OnSale is also looking to leverage its customer base and diversify its
product offerings by experimenting with several new opportunities. This
quarter it plans to launch an OnSale-branded travel and vacation site to
rent condos provided by Cendant's RCI, the world's largest
timeshare-exchange company. This partnership provides OnSale an
inventory of about 100,000 units per year as well as fixed margins with
little risk. OnSale also recently signed a deal with VerticalNet, a host
of business trade communities, to launch a business-to-business auction
site. Forrester Research recently suggested this sales niche could grow
to a staggering $52.6 billion by 2001. OnSale and VerticalNet will each
take a chunk of the listing fees and the commissions.

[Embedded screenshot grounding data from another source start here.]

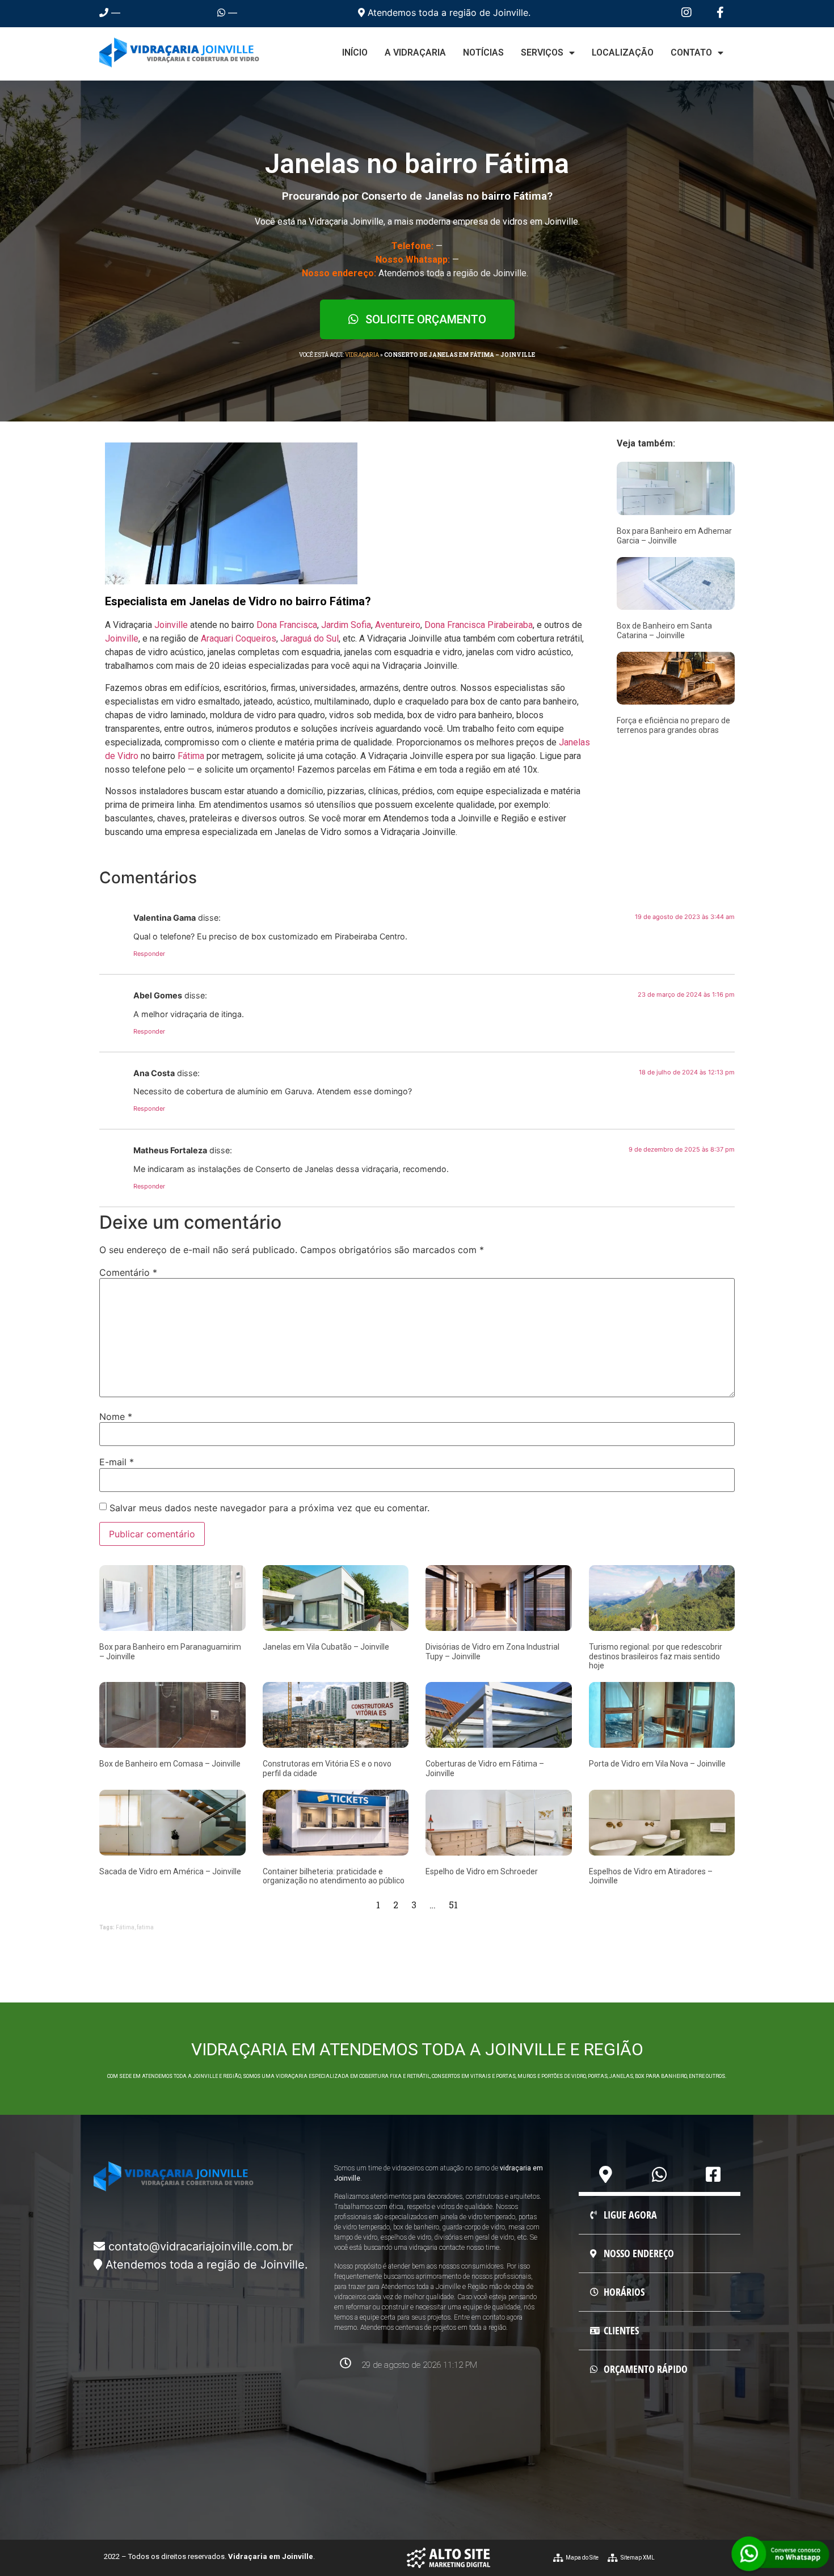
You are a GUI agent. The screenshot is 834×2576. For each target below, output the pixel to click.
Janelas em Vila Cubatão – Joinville (326, 1646)
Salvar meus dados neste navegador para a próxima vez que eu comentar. (269, 1507)
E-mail (116, 1461)
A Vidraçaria (415, 52)
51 (453, 1905)
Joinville (171, 624)
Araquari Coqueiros (238, 638)
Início (355, 52)
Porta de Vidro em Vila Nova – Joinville (657, 1763)
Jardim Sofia (346, 624)
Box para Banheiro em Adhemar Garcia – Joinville (674, 535)
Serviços (542, 52)
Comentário (128, 1272)
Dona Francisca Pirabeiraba (478, 624)
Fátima (191, 756)
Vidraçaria (362, 355)
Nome (115, 1416)
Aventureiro (397, 624)
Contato (691, 52)
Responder (149, 954)
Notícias (483, 52)
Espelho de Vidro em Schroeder (482, 1871)
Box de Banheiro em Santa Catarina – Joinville (664, 630)
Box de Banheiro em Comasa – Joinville (170, 1763)
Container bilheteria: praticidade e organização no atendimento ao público (334, 1876)
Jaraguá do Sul (309, 638)
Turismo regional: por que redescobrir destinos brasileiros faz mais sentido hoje (655, 1656)
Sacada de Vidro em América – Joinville (170, 1871)
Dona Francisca (286, 624)
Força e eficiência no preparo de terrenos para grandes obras (673, 725)
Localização (623, 52)
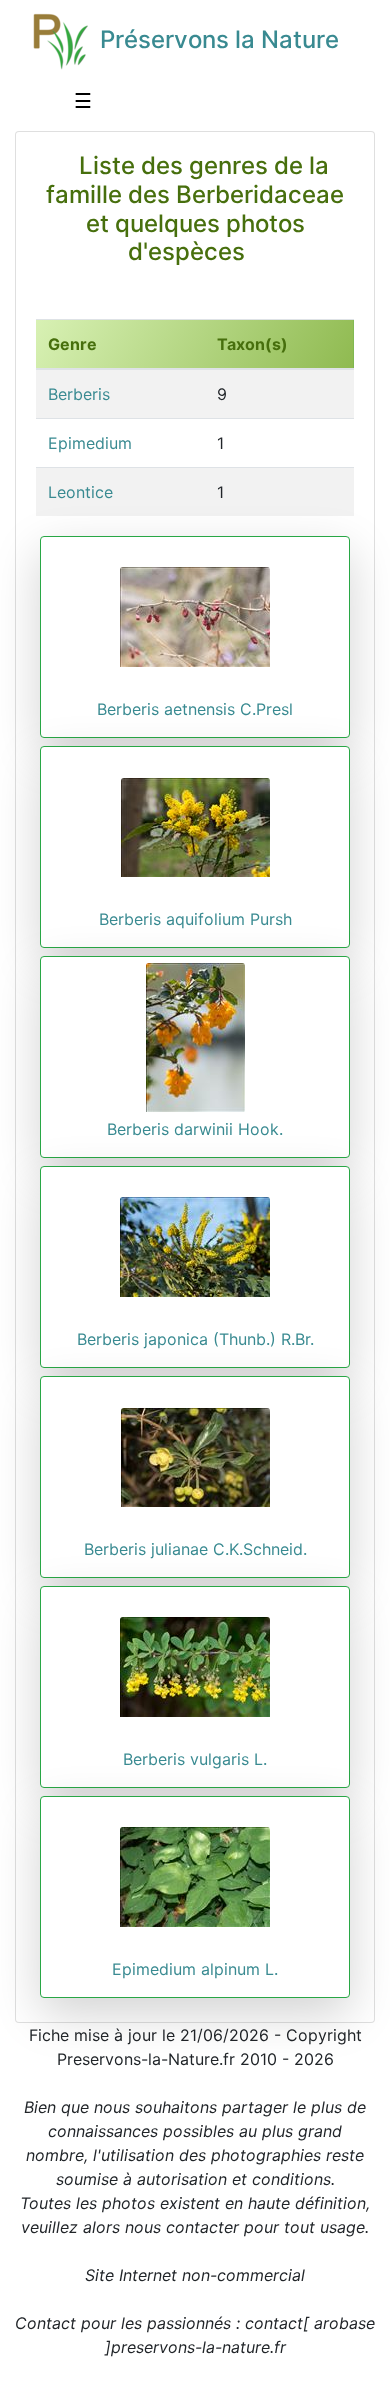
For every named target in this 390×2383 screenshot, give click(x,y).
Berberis (79, 394)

OnSale has also formed a partnership with Softbank to launch OnSale
Japan. Given Softbank's huge investments of late in Yahoo! (Nasdaq:
YHOO) and E*Trade (Nasdaq: EGRP), this deal suggests that OnSale likely
has a deep-pocketed backer should it need one. Yet, the recent results
suggest it may not need one.

While numerous e-tailers have spent heavily to lock down exclusive
marketing deals with America Online (NYSE: AOL) and other Web portal
sites, OnSale has largely bet that its first-mover status will allow it
to keep marketing costs low compared to other e-tailers. Indeed, looking
at second quarter results, one sees that the firm spent just over $36 to
acquire each new customer during the period. By comparison, the better
known Amazon.com (Nasdaq: AMZN) spent about $30 whereas CD sellers N2K
(Nasdaq: NTKI) and CDNow (Nasdaq: CDNW) spent roughly $82 and $67,
respectively.

Kaplan thinks that just as the search engines turned themselves into
portals partly to avoid paying rich fees to Netscape (Nasdaq: NSCP) to
gather traffic, e-commerce companies must become destinations in their
own right or be buried by marketing expenses. His view is that in highly
competitive areas, locking down exclusive marketing deals with the
portals simply isn't cost-effective.

On that score, OnSale seems ahead of the game. Of the two million unique
visitors that its sites see every month, only one-sixth are coming from
the portals. OnSale has become a distinct destination for shoppers, who
bookmark the site. That means that ad spending can remain relatively
controlled. It also means that the company can expect to see growing
high-margin ad revenues. OnSale recently added a VP of ad sales, and
Visa has signed on as a major customer.

OnSale's name-recognition among shoppers and its growing reputation
among manufacturers is also allowing it to readjust its business model
in other crucial ways. A year ago, the company moved to increase the
amount of products it purchased under the theory that this would ensure
ample supplies from hesitant vendors, enhance the customer experience by
giving OnSale greater control over shipping, and lead to higher gross
margins.

Since then, gross margins have actually slipped, hardly a surprise given
the firm's dependence on rapidly depreciating PCs. In the meantime,
suppliers have become more interested in dealing with OnSale, even on a
fixed commission basis. Also, OnSale is now working with higher quality
manufacturers who are more interested in customer service. Thus all the
reasons for adopting the purchase model have disappeared. At the same
time, OnSale has new opportunities to sell services or to garner fixed
commissions on product sales. The transition from the high-risk,
high-cost purchase model has only just begun, but one can see progress
in the fact that inventories fell 9% from the first quarter even as
gross sales rose 16.5%.

OnSale isn't expected to turn profitable until the end of FY99, when the
company should earn, according to current guesstimates, about $0.09 per
share. Some analysts see earnings rising to $0.90 per share by 2001. So
the stock still looks expensive on a near-term earnings basis. Still,
there's lots to like about the progress OnSale is making experimenting
with new offerings and improving its business model. While competition
is heating up in the online auction business, the market may be
underestimating OnSale's competitive strengths at this point.